* Supplied passage:
--- START ---

Again, the book will be released next week.
Another point Boudreaux makes is that in a specialized economy, our production activities are much narrower than our consumption activities. This makes rent-seeking more prevalent on the production side.
This point is easily missed. For example, Stephen G. Cecchetti and Kermit L. Schoenholtz write about the mortgage interest deduction as if its political strength comes entirely from home owners. (Pointer from Mark Thoma.) In fact, I would argue that it is the NAR, NAHB, and the MBA that make it inviolable.
We know that food stamps are popular with the farm lobby. And perhaps Medicaid does not benefit recipients as much as it does providers of medical services.
One wonders for how many government programs one could make similar claims.
If the null hypothesis in education is correct, then the vast majority of the whole public education system is essentially a giant rent-seeking enterprise that mainly benefits school employees and administrators, with a incidental benefit of 40 hours of subsidized day-care for parents.

--- END ---

* Actions to take:
A) For each of the statements below, decide whether it agrees with the passage on rent-seeking. Answer yes or no, and quote the passage's exact words that decide it. (i) The author holds that the political strength of the mortgage interest deduction comes entirely from home owners. (ii) Food stamps are popular with the farm lobby. (iii) In a specialized economy, production activities are much narrower than consumption activities.
B) Extend the passage on rent-seeking, starting from its final sentence.

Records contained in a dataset
--- START ---

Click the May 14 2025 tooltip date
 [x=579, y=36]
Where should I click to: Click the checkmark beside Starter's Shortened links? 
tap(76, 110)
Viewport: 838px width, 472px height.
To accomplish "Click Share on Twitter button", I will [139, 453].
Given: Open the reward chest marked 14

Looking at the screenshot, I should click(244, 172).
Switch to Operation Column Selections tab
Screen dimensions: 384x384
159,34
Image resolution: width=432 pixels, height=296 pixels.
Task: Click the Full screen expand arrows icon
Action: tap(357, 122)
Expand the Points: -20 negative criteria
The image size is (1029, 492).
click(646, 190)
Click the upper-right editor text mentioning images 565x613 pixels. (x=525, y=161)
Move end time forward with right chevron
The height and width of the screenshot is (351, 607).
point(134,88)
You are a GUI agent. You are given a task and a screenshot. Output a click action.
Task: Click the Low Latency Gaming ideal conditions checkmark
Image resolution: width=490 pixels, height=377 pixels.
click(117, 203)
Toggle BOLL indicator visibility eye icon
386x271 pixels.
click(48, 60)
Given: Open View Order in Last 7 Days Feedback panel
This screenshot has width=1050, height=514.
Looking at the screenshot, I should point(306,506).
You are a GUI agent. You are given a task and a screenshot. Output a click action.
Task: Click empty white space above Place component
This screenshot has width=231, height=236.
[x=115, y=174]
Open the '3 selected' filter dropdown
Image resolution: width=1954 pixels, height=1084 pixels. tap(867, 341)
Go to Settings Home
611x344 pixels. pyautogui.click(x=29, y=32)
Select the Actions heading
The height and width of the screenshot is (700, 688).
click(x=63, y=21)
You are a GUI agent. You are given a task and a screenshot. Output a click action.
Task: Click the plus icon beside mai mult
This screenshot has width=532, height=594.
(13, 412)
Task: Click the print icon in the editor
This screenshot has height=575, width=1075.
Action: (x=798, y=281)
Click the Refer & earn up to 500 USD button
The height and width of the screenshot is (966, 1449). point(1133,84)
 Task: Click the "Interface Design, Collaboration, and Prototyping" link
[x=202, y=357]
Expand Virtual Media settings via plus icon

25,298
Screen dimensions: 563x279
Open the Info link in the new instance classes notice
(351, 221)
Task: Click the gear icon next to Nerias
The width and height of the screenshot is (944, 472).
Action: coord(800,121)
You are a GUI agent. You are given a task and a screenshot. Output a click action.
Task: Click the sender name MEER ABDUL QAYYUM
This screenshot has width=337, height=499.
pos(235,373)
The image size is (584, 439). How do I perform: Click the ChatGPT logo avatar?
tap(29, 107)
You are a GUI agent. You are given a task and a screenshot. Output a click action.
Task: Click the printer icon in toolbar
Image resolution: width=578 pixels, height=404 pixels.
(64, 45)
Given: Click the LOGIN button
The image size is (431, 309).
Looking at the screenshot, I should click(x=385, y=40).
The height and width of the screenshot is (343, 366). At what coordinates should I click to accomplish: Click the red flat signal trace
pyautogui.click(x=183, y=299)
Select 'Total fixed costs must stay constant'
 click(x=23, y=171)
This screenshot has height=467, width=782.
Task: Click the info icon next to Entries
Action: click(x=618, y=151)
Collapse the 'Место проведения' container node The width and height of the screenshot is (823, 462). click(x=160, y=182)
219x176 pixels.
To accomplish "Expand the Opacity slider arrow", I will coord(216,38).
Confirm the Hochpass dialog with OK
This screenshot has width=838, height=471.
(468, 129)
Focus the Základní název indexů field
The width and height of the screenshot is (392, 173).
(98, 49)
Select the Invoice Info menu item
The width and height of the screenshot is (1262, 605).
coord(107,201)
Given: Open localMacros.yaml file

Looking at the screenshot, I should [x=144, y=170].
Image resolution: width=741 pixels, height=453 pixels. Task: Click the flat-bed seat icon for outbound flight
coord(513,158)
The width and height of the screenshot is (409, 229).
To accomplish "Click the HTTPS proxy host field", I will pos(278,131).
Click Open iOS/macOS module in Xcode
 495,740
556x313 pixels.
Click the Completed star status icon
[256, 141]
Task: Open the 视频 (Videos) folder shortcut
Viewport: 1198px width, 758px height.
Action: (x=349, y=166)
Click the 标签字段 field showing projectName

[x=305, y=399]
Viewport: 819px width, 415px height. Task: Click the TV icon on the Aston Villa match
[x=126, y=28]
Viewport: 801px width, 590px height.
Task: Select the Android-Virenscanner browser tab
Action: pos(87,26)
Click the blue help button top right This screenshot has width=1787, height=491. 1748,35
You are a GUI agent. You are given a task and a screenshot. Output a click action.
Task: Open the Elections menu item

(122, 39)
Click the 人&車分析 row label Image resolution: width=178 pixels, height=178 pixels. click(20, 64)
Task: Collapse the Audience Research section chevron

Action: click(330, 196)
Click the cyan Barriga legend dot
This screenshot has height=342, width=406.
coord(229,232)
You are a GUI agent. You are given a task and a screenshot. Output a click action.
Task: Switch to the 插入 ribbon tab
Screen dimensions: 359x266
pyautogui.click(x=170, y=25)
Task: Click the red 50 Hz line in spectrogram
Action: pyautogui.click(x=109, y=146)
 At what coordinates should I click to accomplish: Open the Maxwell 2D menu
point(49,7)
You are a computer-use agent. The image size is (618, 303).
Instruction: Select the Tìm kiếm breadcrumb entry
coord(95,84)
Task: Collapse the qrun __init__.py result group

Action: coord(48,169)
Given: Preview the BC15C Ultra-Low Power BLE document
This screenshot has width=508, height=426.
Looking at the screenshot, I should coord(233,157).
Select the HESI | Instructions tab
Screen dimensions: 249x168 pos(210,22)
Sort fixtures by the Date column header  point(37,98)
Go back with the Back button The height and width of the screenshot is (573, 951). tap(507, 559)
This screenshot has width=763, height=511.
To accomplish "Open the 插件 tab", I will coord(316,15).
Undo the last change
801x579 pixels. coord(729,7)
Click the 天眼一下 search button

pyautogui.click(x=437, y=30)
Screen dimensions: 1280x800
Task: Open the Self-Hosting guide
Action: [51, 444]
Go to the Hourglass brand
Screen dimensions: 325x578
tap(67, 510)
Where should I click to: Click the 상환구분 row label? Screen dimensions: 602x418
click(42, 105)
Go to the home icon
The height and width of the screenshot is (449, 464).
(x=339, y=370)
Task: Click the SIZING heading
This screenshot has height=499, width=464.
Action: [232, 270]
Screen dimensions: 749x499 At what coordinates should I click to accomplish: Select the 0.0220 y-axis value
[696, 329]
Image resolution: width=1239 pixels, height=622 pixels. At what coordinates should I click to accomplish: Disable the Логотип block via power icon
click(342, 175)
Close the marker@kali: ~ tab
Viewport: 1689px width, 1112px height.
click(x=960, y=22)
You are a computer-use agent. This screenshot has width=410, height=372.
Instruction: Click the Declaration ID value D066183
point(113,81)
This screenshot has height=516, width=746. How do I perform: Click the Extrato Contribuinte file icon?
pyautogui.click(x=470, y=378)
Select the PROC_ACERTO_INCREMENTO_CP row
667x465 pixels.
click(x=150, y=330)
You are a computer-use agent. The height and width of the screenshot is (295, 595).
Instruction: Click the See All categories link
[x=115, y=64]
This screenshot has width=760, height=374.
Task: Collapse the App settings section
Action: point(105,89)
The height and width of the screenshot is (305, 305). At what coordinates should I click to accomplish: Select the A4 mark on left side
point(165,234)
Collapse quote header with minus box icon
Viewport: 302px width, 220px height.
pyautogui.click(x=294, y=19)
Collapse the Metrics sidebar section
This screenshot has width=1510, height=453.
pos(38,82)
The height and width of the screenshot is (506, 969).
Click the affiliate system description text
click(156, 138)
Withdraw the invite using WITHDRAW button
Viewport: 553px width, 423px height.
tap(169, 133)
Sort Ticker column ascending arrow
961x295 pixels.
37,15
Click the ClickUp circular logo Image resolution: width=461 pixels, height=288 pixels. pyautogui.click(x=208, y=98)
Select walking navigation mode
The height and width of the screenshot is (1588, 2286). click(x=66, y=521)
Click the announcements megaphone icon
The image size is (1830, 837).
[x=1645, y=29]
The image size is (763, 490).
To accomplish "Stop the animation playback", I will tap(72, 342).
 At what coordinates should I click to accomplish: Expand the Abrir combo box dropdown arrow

--- END ---

* Answers given:
A)
(i) No: "In fact, I would argue that it is the NAR, NAHB, and the MBA that make it inviolable."
(ii) Yes: "We know that food stamps are popular with the farm lobby."
(iii) Yes: "in a specialized economy, our production activities are much narrower than our consumption activities."

B)
Whatever the kids get out of their +10,000 hours of education time, it isn’t showing up as a premium in their lifetime economic outcomes when one corrects for cognitive potential and productivity-enhancing personalty traits.
That’s not “subsidized day-care.” That’s virtually zero marginal cost day care. It is by no means an incidental benefit.
What these things have in common, (food, medical services, education, etc.) is that they are ostensibly universal needs, and thus “shouldn’t” be denied the poor. So, they have narrow supply while also being on the narrow side of the demand options. So I would guess some pretty basic voter theory would suggest the current situation.
So, perhaps the most promising (though not very promising) strategy is to undermine the idea that these products and services are universal, monolithic commodities.